> [Exercise objective] Carry on the passage about the SCSNet model from its last sentence, writing what comes next.

SCSNet: The implemented SCSNet model has a single-input channel to predict von Mises stress values. The input channel contains geometry and loading information in a matrix format, the output channel matrix includes von Mises stress values for the corresponding element in the two-dimensional plate. The model architecture for SCSNet is structured as a convolutional autoencoder with an encoder-decoder with featuring constant CNN layers, allowing the model to learn to encode the input into simpler signals and then reconstruct it. The model takes input as a 32 pixel by 24 pixel matrix as input. Beyond this input, the model further leverages the characteristics of multiple complementary layers with various shapes, including convolutional, max-pooling, reshaping, and fully connected layers. By passing the input through the aforementioned layers, the model extracts the processed features and predicts stress values. The architecture of the model consists of five convolutional layers; two of these layers are dedicated to downsampling and each of them is followed by a pooling layer. The output from the convolutional layers is flattened through a reshaping function and then passed into two fully connected layers. The load vector is then concatenated with the latent features, then the data is processed through additional fully connected layers. Finally, three deconvolutional layers are used for upsampling to the original input matrix size. To maintain the consistency between the input and output shapes, zero padding is used (Nie et al., 2020). A visual description of the model architecture is shown in Figure 2 (visual description developed using the Visualkeras library in Python). SCSNet architecture with single-channel input and von Mises stress output.

> [Data section]
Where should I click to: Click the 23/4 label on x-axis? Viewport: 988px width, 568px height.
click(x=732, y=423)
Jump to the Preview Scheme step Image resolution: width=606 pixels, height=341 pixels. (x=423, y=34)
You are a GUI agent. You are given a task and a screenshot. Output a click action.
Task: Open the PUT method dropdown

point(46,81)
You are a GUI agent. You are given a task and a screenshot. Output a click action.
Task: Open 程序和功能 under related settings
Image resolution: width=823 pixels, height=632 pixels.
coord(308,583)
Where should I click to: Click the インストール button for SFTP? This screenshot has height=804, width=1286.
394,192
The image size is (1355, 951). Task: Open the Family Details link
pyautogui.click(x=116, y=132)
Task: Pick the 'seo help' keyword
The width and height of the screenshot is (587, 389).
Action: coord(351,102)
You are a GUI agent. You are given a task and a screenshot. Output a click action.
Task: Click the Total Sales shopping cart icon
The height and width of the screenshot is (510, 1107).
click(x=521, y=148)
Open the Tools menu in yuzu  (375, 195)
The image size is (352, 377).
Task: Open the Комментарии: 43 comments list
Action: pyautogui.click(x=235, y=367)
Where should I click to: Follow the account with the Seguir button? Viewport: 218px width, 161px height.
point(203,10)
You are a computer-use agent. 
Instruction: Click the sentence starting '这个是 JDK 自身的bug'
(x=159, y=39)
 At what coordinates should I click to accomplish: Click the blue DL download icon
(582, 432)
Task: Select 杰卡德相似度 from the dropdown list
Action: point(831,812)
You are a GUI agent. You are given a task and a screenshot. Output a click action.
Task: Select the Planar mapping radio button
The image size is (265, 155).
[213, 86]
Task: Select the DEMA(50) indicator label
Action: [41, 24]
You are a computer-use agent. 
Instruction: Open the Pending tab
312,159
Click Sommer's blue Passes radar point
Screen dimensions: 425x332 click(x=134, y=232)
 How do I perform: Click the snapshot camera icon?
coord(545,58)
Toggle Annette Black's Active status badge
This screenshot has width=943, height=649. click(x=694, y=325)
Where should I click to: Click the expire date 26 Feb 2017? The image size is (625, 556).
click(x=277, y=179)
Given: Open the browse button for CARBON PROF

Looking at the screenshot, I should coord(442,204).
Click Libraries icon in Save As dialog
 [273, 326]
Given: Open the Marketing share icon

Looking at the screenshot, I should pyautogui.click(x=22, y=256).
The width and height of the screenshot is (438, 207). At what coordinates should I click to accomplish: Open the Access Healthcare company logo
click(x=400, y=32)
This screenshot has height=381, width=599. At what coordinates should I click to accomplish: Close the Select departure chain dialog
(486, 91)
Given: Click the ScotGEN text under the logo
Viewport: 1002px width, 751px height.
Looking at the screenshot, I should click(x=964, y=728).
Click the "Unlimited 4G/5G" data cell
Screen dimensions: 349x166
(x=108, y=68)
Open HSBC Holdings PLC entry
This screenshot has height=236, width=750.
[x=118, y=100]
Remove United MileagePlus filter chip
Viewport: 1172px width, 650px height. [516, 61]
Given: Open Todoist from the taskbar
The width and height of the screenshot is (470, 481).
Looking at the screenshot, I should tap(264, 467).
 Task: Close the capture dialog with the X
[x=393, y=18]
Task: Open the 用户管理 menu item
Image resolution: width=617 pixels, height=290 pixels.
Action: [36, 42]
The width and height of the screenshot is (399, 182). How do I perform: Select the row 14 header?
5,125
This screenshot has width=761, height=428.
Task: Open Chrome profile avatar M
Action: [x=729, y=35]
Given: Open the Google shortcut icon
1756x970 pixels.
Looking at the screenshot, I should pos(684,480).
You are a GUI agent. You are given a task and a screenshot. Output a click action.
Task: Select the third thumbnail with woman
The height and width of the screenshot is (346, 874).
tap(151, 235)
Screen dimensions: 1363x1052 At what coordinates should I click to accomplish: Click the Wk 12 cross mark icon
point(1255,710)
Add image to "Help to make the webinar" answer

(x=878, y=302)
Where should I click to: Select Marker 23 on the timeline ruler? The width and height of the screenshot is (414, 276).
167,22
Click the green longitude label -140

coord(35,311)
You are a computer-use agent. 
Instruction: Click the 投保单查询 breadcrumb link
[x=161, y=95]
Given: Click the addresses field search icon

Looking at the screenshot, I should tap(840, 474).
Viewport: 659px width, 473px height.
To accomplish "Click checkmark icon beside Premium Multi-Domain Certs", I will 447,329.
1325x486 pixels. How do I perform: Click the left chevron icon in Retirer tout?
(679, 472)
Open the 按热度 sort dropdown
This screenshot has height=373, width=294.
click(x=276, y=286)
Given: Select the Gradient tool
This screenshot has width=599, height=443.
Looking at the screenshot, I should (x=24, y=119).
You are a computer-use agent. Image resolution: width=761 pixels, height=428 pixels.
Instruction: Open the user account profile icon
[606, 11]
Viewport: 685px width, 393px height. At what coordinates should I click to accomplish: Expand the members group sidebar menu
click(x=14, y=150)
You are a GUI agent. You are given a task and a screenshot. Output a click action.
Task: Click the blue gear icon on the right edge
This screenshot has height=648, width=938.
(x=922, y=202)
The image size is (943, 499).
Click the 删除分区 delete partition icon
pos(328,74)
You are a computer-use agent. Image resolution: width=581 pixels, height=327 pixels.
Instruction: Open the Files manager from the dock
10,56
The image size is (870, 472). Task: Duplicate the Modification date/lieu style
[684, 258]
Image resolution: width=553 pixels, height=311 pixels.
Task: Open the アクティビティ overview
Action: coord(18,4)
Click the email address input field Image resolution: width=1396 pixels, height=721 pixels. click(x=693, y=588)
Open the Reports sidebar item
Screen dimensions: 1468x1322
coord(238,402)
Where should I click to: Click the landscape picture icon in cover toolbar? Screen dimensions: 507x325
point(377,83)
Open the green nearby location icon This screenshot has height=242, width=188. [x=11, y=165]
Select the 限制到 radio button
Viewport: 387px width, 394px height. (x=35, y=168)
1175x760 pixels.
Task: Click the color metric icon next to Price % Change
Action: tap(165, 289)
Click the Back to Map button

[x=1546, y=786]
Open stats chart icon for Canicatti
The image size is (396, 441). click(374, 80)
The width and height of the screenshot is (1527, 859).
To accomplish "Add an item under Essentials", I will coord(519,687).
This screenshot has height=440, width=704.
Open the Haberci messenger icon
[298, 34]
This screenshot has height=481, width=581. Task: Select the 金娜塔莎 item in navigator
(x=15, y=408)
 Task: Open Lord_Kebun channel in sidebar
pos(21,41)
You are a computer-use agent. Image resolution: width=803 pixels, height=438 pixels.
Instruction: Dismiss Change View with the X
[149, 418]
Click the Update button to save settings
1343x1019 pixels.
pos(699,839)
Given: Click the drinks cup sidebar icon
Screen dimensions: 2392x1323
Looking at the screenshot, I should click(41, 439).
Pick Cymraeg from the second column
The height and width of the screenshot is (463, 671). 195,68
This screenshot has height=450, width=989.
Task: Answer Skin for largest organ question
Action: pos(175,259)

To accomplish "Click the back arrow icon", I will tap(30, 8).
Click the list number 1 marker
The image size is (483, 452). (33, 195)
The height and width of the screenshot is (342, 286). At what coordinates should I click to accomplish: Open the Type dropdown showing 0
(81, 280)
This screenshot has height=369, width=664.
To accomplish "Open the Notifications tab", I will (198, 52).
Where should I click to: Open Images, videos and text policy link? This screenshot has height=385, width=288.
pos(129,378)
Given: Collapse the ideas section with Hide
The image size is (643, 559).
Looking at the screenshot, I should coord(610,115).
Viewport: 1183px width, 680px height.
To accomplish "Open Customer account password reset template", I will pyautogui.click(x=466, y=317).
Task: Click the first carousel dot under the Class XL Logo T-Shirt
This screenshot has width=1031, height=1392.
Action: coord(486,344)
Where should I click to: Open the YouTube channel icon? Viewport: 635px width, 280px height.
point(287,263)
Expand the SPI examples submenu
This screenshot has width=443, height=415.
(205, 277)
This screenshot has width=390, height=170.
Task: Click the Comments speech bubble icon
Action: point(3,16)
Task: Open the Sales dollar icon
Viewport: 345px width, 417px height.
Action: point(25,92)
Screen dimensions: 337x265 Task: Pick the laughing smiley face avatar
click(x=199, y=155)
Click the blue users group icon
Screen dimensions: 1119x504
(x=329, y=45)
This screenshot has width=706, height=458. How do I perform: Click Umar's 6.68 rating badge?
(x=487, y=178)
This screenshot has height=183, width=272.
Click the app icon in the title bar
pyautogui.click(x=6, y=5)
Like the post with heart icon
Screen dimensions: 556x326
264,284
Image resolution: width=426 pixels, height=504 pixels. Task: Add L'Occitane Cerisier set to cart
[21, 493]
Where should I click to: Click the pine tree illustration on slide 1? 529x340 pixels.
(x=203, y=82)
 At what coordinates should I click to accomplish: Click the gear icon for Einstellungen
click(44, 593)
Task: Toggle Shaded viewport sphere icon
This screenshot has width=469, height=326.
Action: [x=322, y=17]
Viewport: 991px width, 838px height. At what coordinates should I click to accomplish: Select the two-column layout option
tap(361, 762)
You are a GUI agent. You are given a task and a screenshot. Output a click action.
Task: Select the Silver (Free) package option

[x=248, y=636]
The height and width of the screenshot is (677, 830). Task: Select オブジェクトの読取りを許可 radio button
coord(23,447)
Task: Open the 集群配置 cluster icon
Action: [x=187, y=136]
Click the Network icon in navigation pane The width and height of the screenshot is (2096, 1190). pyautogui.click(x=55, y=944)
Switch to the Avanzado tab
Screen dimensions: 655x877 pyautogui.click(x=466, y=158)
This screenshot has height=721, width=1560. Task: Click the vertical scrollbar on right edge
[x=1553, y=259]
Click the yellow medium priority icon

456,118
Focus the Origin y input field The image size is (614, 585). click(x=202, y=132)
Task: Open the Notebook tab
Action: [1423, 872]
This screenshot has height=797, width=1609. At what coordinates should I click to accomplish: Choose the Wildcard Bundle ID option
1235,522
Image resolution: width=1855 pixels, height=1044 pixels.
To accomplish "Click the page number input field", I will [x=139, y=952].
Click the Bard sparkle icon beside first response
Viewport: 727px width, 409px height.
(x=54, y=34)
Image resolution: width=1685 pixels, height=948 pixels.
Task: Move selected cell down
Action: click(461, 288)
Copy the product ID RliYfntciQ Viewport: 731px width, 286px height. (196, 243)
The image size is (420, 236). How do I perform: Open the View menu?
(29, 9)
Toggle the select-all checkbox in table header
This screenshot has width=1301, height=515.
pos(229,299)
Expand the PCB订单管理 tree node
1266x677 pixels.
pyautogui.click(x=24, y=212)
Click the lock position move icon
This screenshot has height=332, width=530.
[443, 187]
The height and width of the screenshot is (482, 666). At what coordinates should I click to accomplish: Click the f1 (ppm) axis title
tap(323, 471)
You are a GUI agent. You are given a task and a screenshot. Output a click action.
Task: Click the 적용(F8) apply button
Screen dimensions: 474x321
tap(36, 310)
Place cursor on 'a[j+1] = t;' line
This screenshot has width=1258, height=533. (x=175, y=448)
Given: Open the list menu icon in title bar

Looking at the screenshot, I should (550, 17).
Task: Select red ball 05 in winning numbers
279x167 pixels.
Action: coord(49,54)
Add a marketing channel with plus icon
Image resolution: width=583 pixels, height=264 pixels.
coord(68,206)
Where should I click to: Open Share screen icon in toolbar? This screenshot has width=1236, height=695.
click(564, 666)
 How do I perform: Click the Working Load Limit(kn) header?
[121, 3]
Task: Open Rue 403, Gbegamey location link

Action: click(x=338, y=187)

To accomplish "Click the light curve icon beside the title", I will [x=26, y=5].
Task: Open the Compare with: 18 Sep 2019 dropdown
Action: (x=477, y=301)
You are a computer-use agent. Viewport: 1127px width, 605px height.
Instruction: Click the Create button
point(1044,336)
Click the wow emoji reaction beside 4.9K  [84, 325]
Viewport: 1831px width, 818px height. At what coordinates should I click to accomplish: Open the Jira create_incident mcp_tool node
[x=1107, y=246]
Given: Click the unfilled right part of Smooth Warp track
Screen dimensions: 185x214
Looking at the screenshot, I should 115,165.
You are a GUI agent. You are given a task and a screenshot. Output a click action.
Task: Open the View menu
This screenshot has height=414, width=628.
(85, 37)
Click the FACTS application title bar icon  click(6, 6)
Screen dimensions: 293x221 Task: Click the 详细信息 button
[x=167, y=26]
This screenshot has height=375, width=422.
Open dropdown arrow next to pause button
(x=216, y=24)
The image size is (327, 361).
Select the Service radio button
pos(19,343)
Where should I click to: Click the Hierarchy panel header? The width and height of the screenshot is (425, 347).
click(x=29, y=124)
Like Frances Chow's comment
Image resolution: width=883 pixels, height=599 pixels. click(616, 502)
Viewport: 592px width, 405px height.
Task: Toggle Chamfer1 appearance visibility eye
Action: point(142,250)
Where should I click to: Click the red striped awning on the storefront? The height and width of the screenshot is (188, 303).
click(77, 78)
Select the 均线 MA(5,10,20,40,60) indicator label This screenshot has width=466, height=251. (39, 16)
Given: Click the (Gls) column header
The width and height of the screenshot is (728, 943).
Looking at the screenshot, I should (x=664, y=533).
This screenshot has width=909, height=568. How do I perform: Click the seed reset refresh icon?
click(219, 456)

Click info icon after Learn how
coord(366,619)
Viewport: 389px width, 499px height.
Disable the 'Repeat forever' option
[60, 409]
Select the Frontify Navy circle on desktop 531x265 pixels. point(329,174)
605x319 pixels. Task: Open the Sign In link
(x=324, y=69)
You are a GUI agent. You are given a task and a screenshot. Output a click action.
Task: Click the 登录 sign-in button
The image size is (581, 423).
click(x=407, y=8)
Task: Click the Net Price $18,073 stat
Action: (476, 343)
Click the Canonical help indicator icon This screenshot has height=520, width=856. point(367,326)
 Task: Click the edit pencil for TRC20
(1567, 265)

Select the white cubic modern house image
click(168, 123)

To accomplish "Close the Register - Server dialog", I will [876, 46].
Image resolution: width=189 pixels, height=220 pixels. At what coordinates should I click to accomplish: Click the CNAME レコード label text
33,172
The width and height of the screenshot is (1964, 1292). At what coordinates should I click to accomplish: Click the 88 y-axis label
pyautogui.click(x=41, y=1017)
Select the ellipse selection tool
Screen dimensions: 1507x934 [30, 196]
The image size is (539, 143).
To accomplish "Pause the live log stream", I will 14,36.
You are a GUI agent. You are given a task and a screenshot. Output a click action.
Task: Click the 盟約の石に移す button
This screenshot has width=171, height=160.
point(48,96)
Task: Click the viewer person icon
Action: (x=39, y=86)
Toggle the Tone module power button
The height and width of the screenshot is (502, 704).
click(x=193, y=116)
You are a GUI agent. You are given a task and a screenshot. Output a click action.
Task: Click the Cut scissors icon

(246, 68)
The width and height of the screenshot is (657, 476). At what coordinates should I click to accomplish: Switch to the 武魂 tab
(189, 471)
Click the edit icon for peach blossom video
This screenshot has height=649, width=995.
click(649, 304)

> [Result for this task]
StressNet: To improve the accuracy and versatility of SCSNet, StressNet was introduced by Nie et al. (2020). The SCSNet model has a simpler architecture and is designed for less complex scenarios. StressNet has multiple input channels and employs a downsampling- and-upsampling structure integrated with five squeeze-and-excitation (SE) ResNet modules. The downsampling component consists of three convolutional layers followed by five squeeze-and-excitation layers, and the upsampling component is comprised of three deconvolutional layers. The input for StressNet includes contributions from five channels that represent different aspects of geometry, loading patterns, and boundary conditions. The input information of each channel is feed into the model through a series of two-dimensional 32 by 24 matrices. Similar to the SCSNet framework, the output from StressNet is a single-channel von Mises stress field with matrix dimensions of 32 by 24. In contrast to SCSNet, the enhanced architecture of StressNet employs variable kernel sizes and residual blocks to mitigate the vanishing gradient problem through adaptive layer depth selection, resulting in a more dynamic and flexible model. A visual description of the model architecture is shown in Figure 3 (visual description developed using the Visualkeras library in Python). StressNet architecture with multi-channel input: incorporates geometry, loading, and boundary conditions as inputs, with von Mises stress as the output.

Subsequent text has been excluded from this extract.